Passons rapidement – et à leur image ! – sur les trottinettes électriques, dont la vitesse peut être impressionnante et qui, au demeurant, ne sont pas « assistées », mais bien entièrement motorisées puisqu’aucun mouvement physique ne participe à leur propulsion : d’où interrogation sur le bien-fondé de leur accès aux voies cyclables, puisqu’assimilables à des deux-roues à moteur.
La présence grandissante du VAE, vélo à assistance électrique, ne laisse pas de poser des questions, sinon sur le fond, du moins sur leur utilisation.
Au pont d’Eglingen, un cycliste « classique » en pause, à la vue du défilé continu de ces machines sur la piste, s’exclame à leur passage : « Ma parole, ça donne droit à un crédit d’impôt ? » (J’ai reçu récemment un appel commercial me demandant si j’avais touché ma prime de 170 euros pour un tel engin..)
Les bicyclettes « à l’ancienne » sont en effet en passe – si ce n’est déjà la cas – de devenir minoritaires et d’être remisées dans les oubliettes de l’histoire locomotive.
Rien à redire, bien au contraire, quand telle professeur de musique y a recours, se rendant quotidiennement d’Allschwil à Liestal (23 km dans chaque sens), en toute saison, par refus (louable) de principe de, non seulement utiliser, mais encore de posséder une voiture.
On comprend également son utilité quand il s’agit de vouloir couvrir bien davantage de distance, d’allonger les étapes en longue randonnée, tout en fournissant un effort physique équivalent, en n’ayant recours à l’assistance que pour des coups de main dans les grimpettes ou par vent contraire.
Mais ce n’est pas l’usage qu’en font beaucoup, voire la plupart des utilisateurs de VAE. À les voir, sans sacs à dos et sans bagage aucun, on devine qu’il s’agit de simples promenades dans la journée (juste plus rapides que les miennes, puisqu’ il m’est arrivé de croiser certains déjà sur le retour alors qu’ils m’avaient dépassé auparavant).
Un voisin m’a raconté une sortie en amis au cours de laquelle il a été contraint d’échanger au retour son vélo avec une camarade qui avait entièrement épuisé sa batterie à l’aller, alors que lui-même n’y avait pas eu recours du tout : l’usage de l’assistance devrait venir en appoint et n’être pas systématique.
Il est évident, à la vue de leurs mines ravies au moment de vous doubler, que la plupart d’entre eux ne sont pas en train de fournir un effort surhumain.

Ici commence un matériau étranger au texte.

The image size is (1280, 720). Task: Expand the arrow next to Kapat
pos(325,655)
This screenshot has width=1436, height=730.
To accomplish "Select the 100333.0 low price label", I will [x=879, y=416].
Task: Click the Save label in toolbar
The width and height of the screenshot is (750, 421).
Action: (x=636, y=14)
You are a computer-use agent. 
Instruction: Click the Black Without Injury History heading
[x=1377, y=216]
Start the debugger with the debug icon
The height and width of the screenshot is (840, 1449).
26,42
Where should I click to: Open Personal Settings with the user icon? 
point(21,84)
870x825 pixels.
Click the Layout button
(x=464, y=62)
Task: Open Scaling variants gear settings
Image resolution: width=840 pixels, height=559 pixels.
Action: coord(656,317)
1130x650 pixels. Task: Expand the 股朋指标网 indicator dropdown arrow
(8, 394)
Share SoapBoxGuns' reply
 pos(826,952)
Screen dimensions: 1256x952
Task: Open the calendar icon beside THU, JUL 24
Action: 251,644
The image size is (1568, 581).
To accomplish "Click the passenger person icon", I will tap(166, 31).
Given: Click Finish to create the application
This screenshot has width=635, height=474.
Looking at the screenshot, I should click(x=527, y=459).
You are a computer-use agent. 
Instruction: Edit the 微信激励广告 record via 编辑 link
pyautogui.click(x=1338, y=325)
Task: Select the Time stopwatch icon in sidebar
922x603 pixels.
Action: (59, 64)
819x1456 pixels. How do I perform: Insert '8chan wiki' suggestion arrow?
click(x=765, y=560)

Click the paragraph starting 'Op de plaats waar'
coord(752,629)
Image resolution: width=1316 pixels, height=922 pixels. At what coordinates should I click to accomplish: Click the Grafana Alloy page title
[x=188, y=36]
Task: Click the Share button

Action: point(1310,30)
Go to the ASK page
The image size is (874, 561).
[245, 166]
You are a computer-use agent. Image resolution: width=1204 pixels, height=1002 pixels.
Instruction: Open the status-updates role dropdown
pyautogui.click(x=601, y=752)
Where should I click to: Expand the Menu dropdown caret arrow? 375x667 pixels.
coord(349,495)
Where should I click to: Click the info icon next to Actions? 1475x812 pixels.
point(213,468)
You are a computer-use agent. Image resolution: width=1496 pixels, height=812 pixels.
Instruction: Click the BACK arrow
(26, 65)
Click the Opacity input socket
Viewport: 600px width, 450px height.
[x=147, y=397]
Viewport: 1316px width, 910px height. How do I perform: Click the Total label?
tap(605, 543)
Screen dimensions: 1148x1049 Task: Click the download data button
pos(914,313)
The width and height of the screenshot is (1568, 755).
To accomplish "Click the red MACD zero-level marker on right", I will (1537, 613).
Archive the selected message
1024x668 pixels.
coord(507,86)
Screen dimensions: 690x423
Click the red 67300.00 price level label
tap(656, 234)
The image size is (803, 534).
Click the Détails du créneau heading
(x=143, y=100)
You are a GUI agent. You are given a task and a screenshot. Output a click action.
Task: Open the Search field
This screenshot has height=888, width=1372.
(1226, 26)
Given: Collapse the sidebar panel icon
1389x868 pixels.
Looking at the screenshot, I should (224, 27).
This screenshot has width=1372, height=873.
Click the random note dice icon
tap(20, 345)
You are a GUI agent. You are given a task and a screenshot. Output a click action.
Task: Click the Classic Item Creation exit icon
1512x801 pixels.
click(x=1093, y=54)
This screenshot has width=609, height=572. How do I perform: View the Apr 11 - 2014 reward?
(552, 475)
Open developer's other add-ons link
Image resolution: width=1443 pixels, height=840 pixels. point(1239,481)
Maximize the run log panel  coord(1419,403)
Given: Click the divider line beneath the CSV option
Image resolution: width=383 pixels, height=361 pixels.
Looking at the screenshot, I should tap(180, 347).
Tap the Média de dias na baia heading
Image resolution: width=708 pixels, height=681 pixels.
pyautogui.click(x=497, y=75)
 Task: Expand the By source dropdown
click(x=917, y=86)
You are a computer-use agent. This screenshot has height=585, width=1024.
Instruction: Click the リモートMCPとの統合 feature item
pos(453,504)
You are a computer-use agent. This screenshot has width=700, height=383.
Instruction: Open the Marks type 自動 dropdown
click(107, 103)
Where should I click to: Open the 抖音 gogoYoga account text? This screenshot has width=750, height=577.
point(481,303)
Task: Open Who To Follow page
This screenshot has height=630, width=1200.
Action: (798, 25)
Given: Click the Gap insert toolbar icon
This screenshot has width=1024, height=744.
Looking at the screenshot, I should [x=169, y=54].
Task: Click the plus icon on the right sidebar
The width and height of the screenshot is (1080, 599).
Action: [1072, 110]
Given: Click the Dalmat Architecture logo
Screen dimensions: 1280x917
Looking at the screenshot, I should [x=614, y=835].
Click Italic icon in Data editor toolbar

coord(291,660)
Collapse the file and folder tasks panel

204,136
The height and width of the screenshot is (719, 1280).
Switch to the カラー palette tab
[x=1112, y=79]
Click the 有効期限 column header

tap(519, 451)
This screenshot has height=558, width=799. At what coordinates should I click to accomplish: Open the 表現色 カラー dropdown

Même si elles n’atteignent pas la vitesse limite de 30km, car ces machines sont normalement bridés à 25 km, elles peuvent néanmoins, notamment en raison de leur poids plus important et de fait moins maniables, poser problème au milieu d’une foison de promeneurs dominicaux,
Les utilisateurs de VAE ne sont pas nécessairement des seniors ; si, en moyenne, ils ne comptent pas parmi les plus jeunes, ce ne sont pas pour autant des gens que l’âge handicape.
Et il n’est d’ailleurs pas sûr du tout que les VAE soient une solution pour les personnes âgées : notre correspondant bâlois de l’Alterpresse, octogénaire confirmé, a remisé rapidement son vélo à assistance car trop difficile à manier et trop pondéreux pour ne pas être dangereux pour lui.
On m’objectera que sans VAE, ces gens ne feraient pas, ou plus, de vélo du tout : mais est-ce encore du vélo ? Ils s’imaginent faire du sport, ils font de la mobylette.
Au vu du fréquent enrobage abdominal conséquent des adeptes de VAE, on est en droit de se demander si une action pédalière plus ferme ne leur serait pas davantage bénéfique : le mollet lâche et le jarret flasque ne sont pas vraiment compatibles avec l’injonction de la Faculté de pratiquer une activité physique quotidienne.
La dépense (j’entends, physique, car ces machines coûtent cher…) est dans bien des cas minimale, voire nulle, la propulsion dictée par la recherche du moindre effort : une sorte de pédalage dans le vide, proche d’une sensation de roue libre en descente du Ventoux ou du Ballon d’Alsace perpétuelle…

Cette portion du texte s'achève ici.